----- Dataset records -----

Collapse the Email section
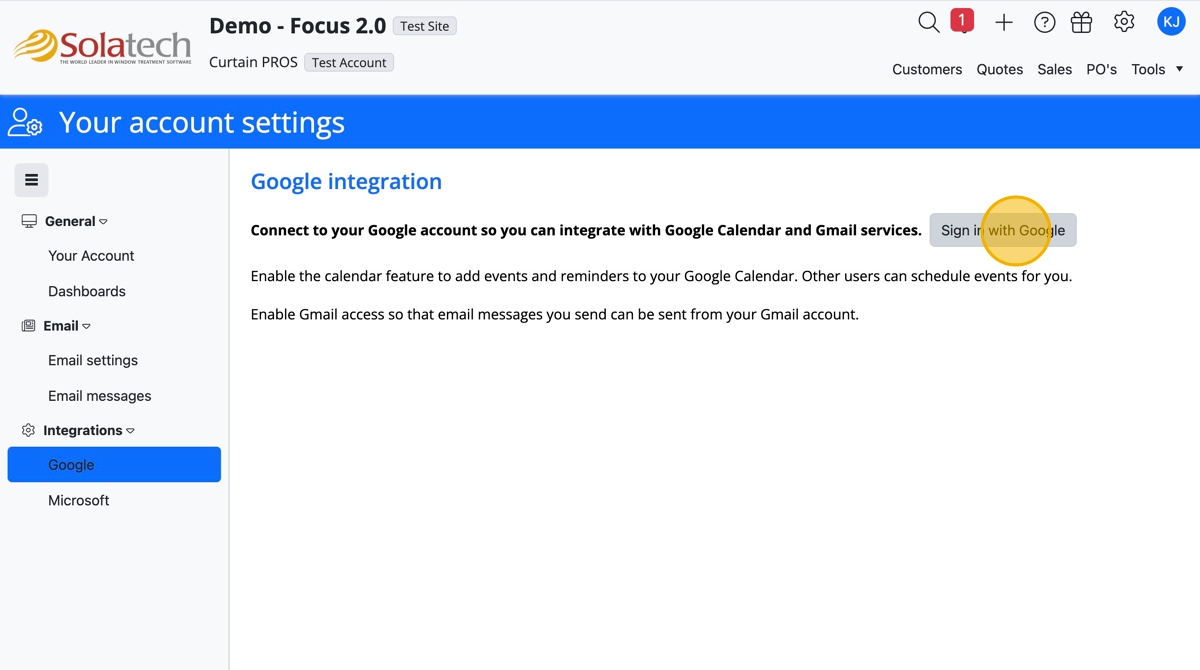Image resolution: width=1200 pixels, height=670 pixels. [66, 326]
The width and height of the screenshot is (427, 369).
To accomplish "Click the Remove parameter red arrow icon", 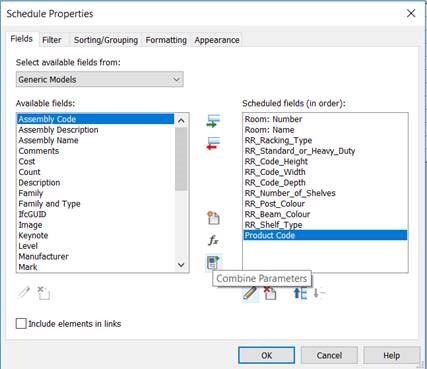I will coord(213,143).
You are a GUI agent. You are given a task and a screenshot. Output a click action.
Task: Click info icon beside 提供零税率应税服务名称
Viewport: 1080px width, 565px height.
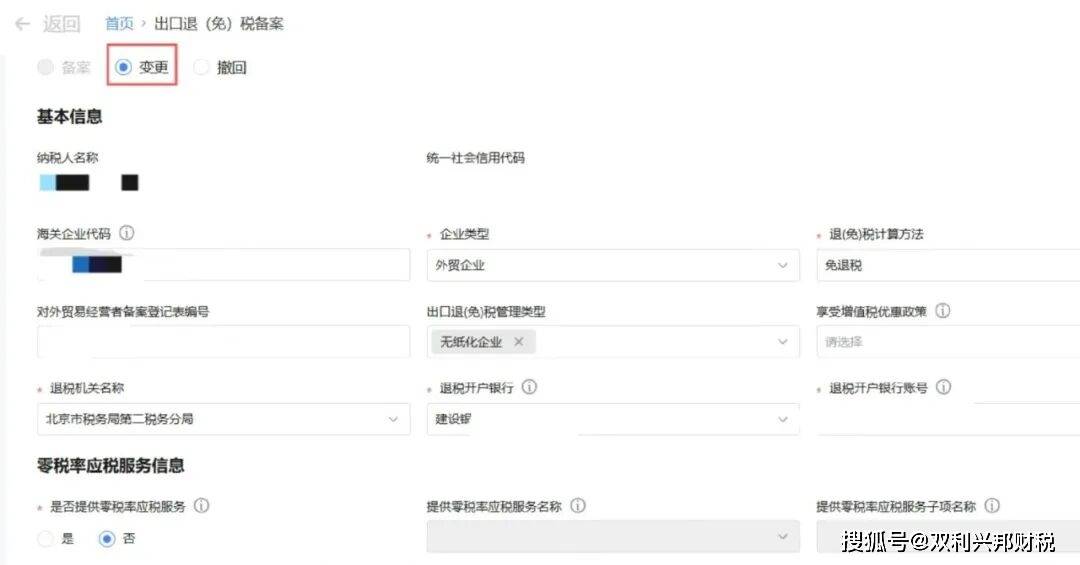coord(577,506)

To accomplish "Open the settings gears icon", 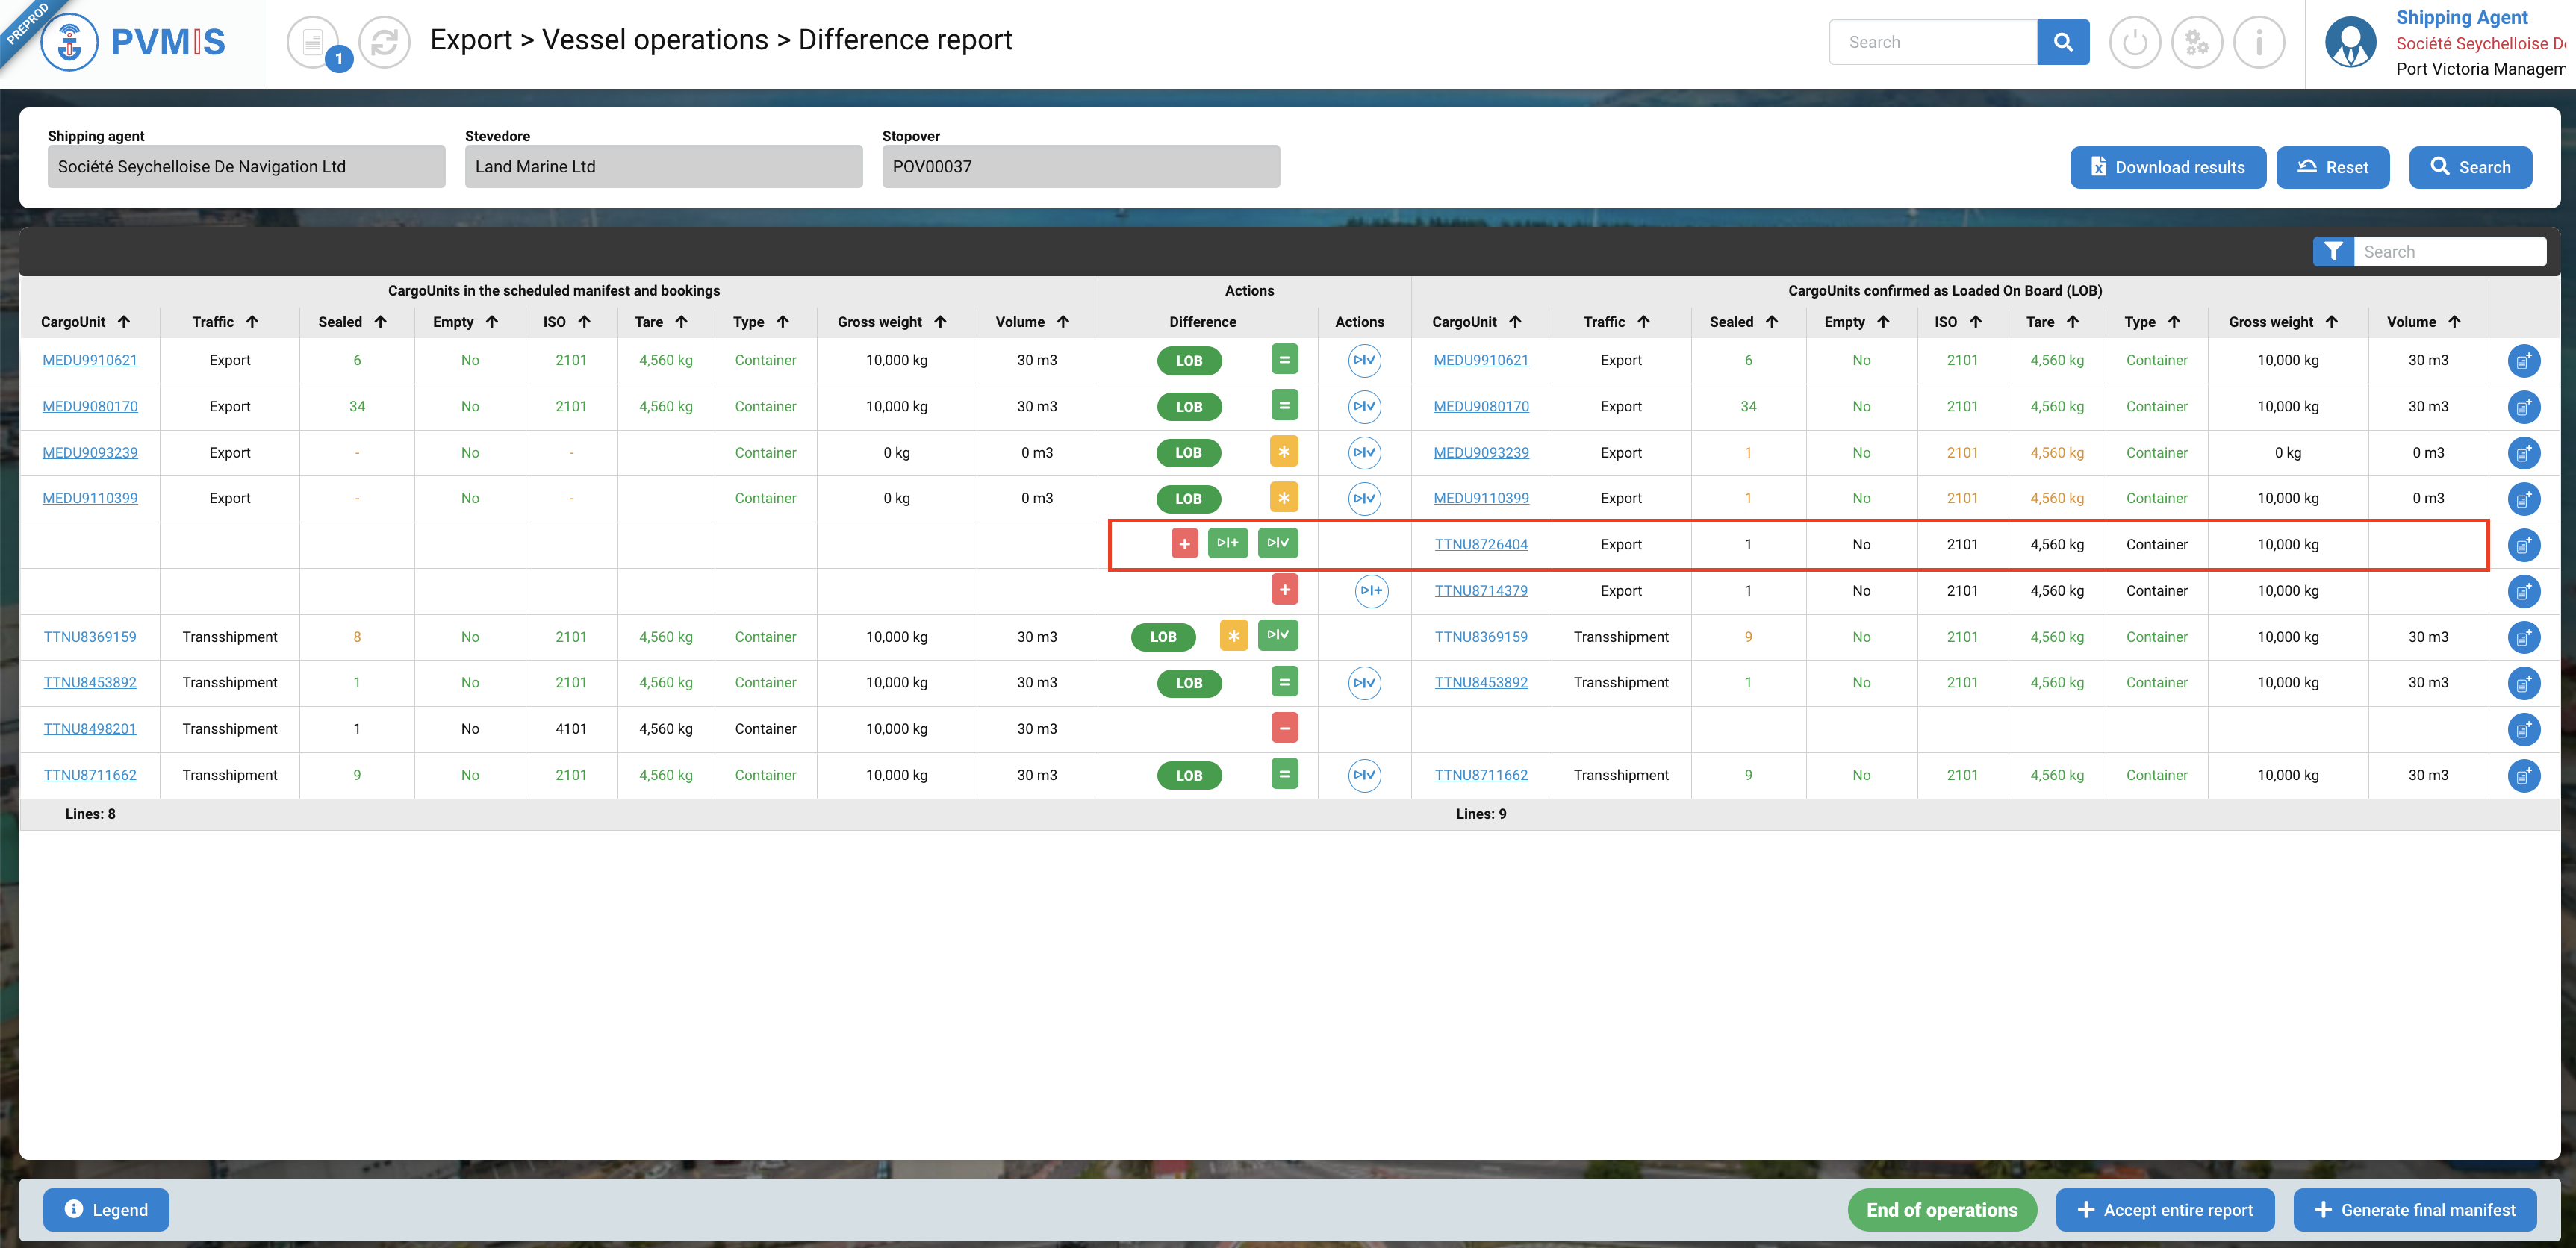I will (x=2196, y=42).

-----

* [Task statement]:
Locate every line in the items above that contains the string "screenshot" and copy each of those lines. The match is case-sensitive.

* [Response to this task]:
The width and height of the screenshot is (427, 369).
You are a GUI agent. You are given a task and a screenshot. Output a click action.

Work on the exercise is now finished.